Since that time, many features have been added, including increasing
internationalization support. When the decision was made to support Unicode,
the database engine code was numbered in the millions of lines, much of it
assuming particular representations for character data. It was clear that this
was no easy task. In order to avoid a resource and risk bottleneck that would
have been infeasible for a single release, a phased approach was employed. Each
phase could be justified on its own merit, and acted as the groundwork for the
phase to follow. Phase 1 of the Unicode implementation involved the
construction of a Unicode datatype internal to the database engine. The
byproduct and justification was the ability to interchange Japanese data
between heterogenious clients with differing encodings for Japanese. Phase 2
constructed a method for defining external single byte characters, allowing
appropriate character support for almost every nation in the world. Phase 3
externalizes the Unicode support, banishing the need for translation of incoming
user data.

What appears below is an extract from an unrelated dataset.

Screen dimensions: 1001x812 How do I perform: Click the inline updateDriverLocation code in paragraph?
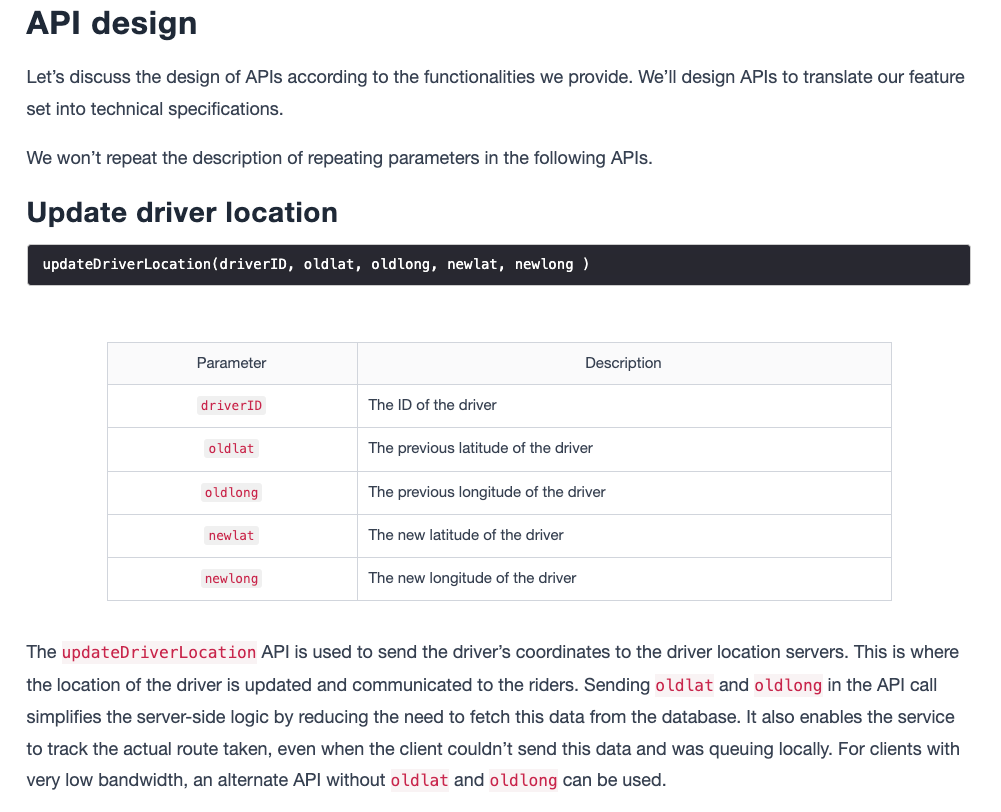click(x=159, y=652)
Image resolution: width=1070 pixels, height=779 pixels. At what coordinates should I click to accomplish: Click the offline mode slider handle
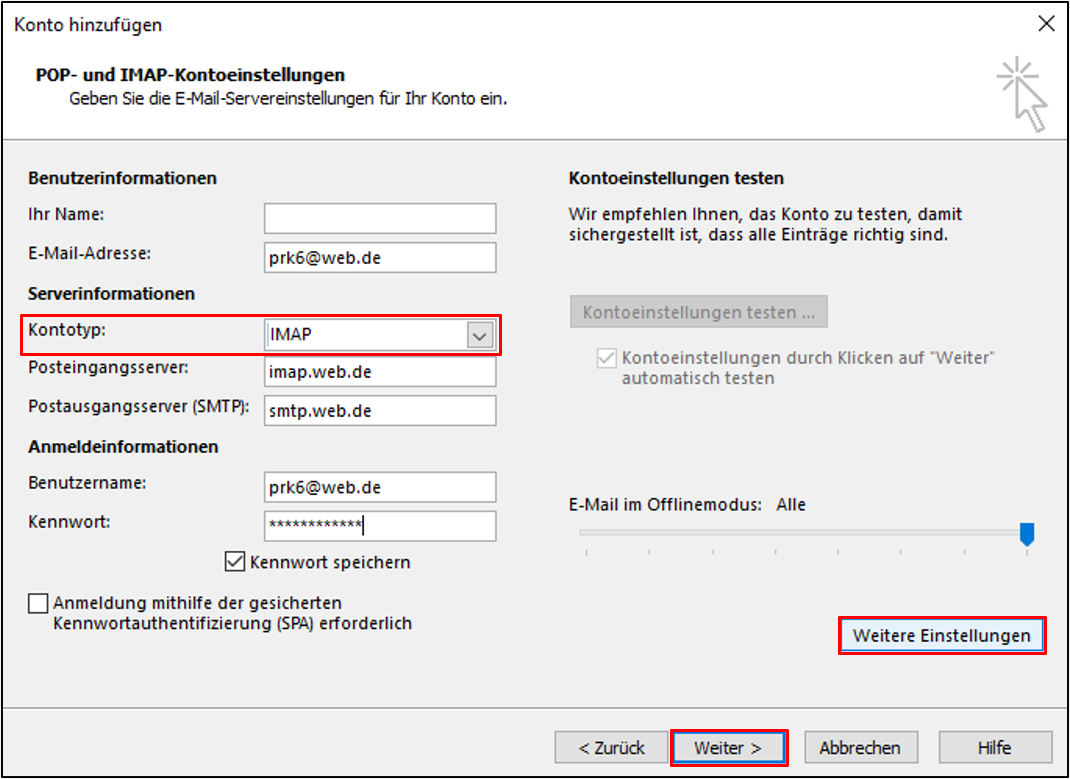(x=1026, y=534)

Phase 4 regularizes Unicode support throughout the database engine,
allowing fully internationalized object names. While the precise divisions
between the phases may differ when planning Unicode support for other large
existing applications, the Teradata experience provides a model for such
efforts.
Conclusion
A phased approach to Unicode support within a large existing application offers
an attractive alternative to a potentially overwhelming attempt to offer full
support within the span of a single release.
|